Wednesday, August 8, 2018

Working with UUIDs in the Linux Kernel

Universally Unique Identifiers in the Linux Kernel

UUID's are 128-bit numbers that are (virtually) unique. The UUID format was developed during the '80s as part of Remote Procedure Call (RPC) technology. It is standardized today by several organizations including the IETF with RFC 4122.

(Yes, I do personally remember Apollo workstations and the Network Computing System - "The Network is the Computer." I was just getting started with networking company Novell at the time.)

UUIDs (and variations) are in use more than ever today because there is always a need for unique numbers and the uuid format is:

  1. Easy to generate
  2. Standardized across platforms and architectures
  3. Reliable
The third item--reliability--is worth discussing briefly. The most frequently used UUIDs are generated from a 60-bit time stamp and a MAC address. There is a theoretical chance that such a UUID could collide (have the same 128-bit value) with one generated by another node, but in practice this has not been a concern. Some algorithms generate UUIDs that are are provably unique. (For more information read RFC 4122.)

UUID kernel module

I uploaded the source code for a demonstration kernel module that shows how to use the interfaces I've made use of in my current project.  This demo code does the following:
  1. generate a random binary UUID
  2. convert the UUID to a 36-bit string
  3. parse the 36-bit string into a second binary UUID
  4. compare the 128-bit numbers from steps (1) and (3)

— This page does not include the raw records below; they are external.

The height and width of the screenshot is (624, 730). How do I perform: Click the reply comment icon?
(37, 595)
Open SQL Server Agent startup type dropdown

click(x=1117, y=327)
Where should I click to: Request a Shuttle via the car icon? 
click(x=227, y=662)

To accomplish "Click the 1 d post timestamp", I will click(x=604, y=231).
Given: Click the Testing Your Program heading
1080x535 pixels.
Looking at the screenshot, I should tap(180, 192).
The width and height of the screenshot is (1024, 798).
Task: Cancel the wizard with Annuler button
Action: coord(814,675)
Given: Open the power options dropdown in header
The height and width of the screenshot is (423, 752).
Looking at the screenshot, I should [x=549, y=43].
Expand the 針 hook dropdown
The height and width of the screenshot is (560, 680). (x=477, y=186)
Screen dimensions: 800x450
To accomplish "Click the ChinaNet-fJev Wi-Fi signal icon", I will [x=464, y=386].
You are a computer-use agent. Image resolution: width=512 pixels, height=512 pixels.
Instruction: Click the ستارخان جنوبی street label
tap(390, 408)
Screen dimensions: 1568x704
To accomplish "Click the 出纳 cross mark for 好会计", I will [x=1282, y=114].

The Linux Kernel's UUID interface

The kernel's UUID API is defined in /include/linux/uuid.h and implemented in /lib/uuid.c. When I needed to make use of the UUID format in my current Linux kernel project, I found it straight forward, with one exception:
  • There is no uuid_unparse function in the Linux kernel.  In user space, it is standard practice to convert a 16-byte binary UUID into a string by calling uuid_unparse, and from a 36-byte string into a 16-byte binary by calling uuid_parse
Instead, the kernel provides a special printk format that works with the kernel's string library, which you can read in /Documentation/printk-formats.txt.

UUID/GUID addresses
===================
%pUb 00010203-0405-0607-0809-0a0b0c0d0e0f
%pUB 00010203-0405-0607-0809-0A0B0C0D0E0F
%pUl 03020100-0504-0706-0809-0a0b0c0e0e0f
%pUL 03020100-0504-0706-0809-0A0B0C0E0E0F
For printing 16-byte UUID/GUIDs addresses. The additional 'l', 'L','b' and 'B' specifiers are used to specify a little endian order in lower ('l') or upper case ('L') hex characters - and big endian order in lower ('b') or upper case ('B') hex characters.
 Where no additional specifiers are used the default big endian order with lower case hex characters will be printed.
For example,  in user space to convert from a 16-byte, 128-bit binary number a 36-byte string you would do the following: 

uuid_t uuid = {0};
uint8_t uuid_string[UUID_STRING_LEN + 1] = {0};

/* create a random uuid */
generate_random_uuid(uuid.b);

/* convert the binary uuid into a properly formatted string */
uuid_unparse(uuid, uuid_string);

But, in the Linux kernel, we must instead use the string library in combination with the special uuid printk formatter:

/* convert the binary uuid into a properly formatted string */
snprintf(uuid_string, UUID_STRING_LEN + 1, "%pUb", &uuid);

Two More Minor Points

  • The kernel APIs pass uuid_t values by reference, whereas in user space they are passed by value. 
  • The kernel by default generates and parses UUIDs in big-endian format, although you can change this to be little-endian.